◆ PASSAGE:
Content starts

Tuesday, November 09, 2010

What a Conflicted Web We Weave: More About Leaders of Financial Firms Influencing Policy in the Guise of Independent Academics

The issue of conflicted academic economists providing public policy recommendations just got bigger.  As discussed by Felix Salmon in his blog for Reuters, and by Nancy Folbre in the Economix blog for the New York Times,  a new study by Epstein and Carrick-Hagenbarth showed that some very prominent economists who frequently make pronouncements about financial policy often failed to disclose some major conflicts of interest. 

In summary, they identified "two groups of economists that were prominent in the field of financial economics and which had taken a public stance on financial regulation."  Some of these economists also had prominent advisory roles for government economic agencies, including the US Federal Reserve, the US Council of Economic Advisers, the Indian Finance Ministry, the Bank of Finland, the World Bank, and the International Monetary Fund. The authors did an extensive search for the economists' financial ties to financial corporations, which probably detected most relationships such as membership on the boards of directors of public companies, but may have missed consulting arrangements.  They found that 12 of 19 had such relationships, mostly positions on boards of directors or ownership interests.  They found that all but one of the economists with such relationships failed to identify these relationships in the majority of their academic papers and writings in the media.  The one economist who always disclosed his relationships in the media only wrote articles for the private financial firm for which he worked.

Content ends

◆ EXPLORE THE MATERIAL:
A - Summarize the post above in two sentences.
B - According to the post, how many of the 19 economists were found to have relationships with financial corporations?
C - Recast the paragraph of the post that begins "In summary, they identified" as a bulleted list, keeping its main facts.

◆ DATASET CONTENT:
Content starts

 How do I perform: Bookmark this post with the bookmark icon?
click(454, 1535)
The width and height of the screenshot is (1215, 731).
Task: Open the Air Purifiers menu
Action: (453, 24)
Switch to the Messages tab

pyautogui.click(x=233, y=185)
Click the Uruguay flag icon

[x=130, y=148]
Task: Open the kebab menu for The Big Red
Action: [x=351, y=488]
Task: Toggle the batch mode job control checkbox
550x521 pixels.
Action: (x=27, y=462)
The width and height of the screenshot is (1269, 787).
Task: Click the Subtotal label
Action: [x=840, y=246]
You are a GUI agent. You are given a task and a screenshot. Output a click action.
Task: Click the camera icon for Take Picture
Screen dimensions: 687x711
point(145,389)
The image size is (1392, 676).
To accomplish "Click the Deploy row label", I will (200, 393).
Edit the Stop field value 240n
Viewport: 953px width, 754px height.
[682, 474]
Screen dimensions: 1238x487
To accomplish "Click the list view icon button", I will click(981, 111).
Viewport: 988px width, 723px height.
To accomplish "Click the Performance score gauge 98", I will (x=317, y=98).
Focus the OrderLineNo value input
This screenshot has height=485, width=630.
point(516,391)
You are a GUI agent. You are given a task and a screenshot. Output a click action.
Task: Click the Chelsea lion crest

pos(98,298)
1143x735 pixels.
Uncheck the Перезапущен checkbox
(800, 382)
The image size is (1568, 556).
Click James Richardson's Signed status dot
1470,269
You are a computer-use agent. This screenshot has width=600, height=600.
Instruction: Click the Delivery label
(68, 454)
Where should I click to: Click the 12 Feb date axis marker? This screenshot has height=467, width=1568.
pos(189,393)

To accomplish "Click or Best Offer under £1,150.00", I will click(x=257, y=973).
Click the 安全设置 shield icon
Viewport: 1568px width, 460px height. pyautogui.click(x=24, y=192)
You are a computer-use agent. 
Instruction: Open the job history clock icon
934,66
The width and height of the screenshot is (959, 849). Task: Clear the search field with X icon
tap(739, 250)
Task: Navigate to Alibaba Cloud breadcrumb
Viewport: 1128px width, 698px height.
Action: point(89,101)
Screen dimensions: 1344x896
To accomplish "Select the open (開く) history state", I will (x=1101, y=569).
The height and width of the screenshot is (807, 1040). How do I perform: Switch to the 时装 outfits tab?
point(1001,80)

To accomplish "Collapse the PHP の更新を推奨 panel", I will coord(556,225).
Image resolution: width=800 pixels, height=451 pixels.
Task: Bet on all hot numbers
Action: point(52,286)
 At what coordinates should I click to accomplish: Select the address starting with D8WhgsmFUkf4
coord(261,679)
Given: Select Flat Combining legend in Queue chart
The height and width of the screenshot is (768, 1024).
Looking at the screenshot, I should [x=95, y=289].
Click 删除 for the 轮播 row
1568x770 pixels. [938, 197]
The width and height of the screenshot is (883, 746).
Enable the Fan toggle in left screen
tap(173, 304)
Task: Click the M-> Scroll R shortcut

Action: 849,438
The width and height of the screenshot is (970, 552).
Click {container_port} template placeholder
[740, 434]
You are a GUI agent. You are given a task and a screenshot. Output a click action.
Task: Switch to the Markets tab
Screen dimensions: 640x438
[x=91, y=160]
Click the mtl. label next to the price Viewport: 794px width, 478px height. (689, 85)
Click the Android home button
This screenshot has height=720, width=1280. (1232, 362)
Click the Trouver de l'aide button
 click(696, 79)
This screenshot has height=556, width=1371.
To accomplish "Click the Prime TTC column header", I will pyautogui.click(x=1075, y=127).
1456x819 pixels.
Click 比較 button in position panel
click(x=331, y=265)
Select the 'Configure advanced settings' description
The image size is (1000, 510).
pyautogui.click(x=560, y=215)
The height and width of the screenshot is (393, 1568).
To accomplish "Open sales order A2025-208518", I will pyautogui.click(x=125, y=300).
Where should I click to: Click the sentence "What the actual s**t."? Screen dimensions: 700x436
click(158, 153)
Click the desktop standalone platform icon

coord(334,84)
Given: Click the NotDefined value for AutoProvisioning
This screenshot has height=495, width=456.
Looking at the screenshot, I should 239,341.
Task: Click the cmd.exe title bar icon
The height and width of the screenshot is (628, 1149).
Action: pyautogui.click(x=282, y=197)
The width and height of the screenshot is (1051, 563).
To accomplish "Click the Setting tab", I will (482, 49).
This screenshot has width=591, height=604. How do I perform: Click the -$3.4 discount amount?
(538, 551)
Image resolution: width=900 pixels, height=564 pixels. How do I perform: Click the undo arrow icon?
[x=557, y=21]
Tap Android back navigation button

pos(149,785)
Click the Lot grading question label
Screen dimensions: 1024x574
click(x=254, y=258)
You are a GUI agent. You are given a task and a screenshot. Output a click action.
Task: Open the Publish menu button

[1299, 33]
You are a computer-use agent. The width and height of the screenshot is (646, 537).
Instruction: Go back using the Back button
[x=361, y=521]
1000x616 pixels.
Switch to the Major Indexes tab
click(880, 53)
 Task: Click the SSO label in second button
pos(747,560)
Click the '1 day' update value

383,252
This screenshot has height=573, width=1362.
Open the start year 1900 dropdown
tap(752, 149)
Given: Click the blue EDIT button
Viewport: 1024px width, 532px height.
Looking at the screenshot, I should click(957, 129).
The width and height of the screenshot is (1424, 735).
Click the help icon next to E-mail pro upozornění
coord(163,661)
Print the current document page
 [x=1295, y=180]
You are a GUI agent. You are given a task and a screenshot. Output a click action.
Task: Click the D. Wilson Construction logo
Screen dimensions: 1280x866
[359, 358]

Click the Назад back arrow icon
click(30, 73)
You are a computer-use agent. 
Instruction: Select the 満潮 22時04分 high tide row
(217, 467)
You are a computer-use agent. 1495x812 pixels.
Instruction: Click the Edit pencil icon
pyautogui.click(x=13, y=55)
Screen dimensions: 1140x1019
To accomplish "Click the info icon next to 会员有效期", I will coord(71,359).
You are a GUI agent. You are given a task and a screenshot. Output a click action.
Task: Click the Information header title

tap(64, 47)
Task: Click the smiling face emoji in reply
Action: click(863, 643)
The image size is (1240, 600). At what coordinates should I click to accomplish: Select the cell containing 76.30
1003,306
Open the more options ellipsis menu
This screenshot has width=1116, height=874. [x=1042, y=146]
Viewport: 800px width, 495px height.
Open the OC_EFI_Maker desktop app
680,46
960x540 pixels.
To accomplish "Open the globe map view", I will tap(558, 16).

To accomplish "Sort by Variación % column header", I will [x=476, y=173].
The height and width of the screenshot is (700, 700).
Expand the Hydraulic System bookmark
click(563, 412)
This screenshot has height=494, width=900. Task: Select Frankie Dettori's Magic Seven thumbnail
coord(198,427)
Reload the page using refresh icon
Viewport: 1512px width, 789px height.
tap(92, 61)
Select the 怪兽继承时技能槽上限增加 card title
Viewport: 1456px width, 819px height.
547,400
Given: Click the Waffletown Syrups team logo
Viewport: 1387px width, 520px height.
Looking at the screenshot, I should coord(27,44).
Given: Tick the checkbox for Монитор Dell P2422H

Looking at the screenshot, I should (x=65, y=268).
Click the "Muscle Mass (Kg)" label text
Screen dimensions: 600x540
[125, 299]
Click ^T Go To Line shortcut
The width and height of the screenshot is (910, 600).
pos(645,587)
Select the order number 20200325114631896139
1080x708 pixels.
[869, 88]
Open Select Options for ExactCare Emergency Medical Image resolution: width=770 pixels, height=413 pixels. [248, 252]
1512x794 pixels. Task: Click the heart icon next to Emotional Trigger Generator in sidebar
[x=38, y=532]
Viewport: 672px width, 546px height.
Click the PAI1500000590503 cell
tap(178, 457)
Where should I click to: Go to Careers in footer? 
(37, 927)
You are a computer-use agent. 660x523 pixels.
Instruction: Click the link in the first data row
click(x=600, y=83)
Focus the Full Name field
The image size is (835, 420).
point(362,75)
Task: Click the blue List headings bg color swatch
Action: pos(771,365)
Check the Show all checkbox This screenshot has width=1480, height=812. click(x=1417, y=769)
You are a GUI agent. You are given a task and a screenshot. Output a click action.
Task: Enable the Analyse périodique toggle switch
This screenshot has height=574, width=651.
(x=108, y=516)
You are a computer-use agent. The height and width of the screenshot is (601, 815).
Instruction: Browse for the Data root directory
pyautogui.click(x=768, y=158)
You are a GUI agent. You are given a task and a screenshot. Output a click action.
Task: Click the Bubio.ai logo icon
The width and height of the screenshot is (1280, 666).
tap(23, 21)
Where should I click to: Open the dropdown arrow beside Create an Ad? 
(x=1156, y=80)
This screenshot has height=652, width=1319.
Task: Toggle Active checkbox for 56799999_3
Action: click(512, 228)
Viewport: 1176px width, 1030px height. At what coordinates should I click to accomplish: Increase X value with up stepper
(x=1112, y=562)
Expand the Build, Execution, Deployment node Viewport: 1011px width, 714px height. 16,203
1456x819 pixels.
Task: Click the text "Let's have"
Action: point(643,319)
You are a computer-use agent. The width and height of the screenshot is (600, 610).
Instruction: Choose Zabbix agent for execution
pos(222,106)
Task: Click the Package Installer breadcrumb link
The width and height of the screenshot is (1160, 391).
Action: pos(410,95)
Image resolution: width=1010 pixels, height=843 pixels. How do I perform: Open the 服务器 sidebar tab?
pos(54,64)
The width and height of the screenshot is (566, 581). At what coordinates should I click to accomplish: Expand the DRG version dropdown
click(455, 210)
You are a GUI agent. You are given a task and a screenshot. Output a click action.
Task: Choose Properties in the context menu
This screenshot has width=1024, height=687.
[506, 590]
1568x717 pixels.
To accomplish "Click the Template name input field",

Content ends

◆ OUTPUTS IN ORDER:
A - A new study by Epstein and Carrick-Hagenbarth found that some very prominent economists who often make pronouncements about financial policy frequently failed to disclose major conflicts of interest. Of 19 economists examined, 12 had ties to financial corporations, mostly board positions or ownership interests, and all but one of them failed to identify those ties in most of their academic papers and media writings.

B - 12 of the 19.

C -
- The authors identified two groups of economists who were prominent in financial economics and had taken a public stance on financial regulation.
- Some held prominent advisory roles for government economic agencies, including the US Federal Reserve, the US Council of Economic Advisers, the Indian Finance Ministry, the Bank of Finland, the World Bank, and the International Monetary Fund.
- An extensive search for ties to financial corporations probably detected most relationships, such as seats on boards of public companies, but may have missed consulting arrangements.
- 12 of 19 economists had such relationships, mostly board positions or ownership interests.
- All but one of these failed to identify the relationships in most of their academic papers and media writings.
- The one who always disclosed his relationships in the media wrote articles only for the private financial firm for which he worked.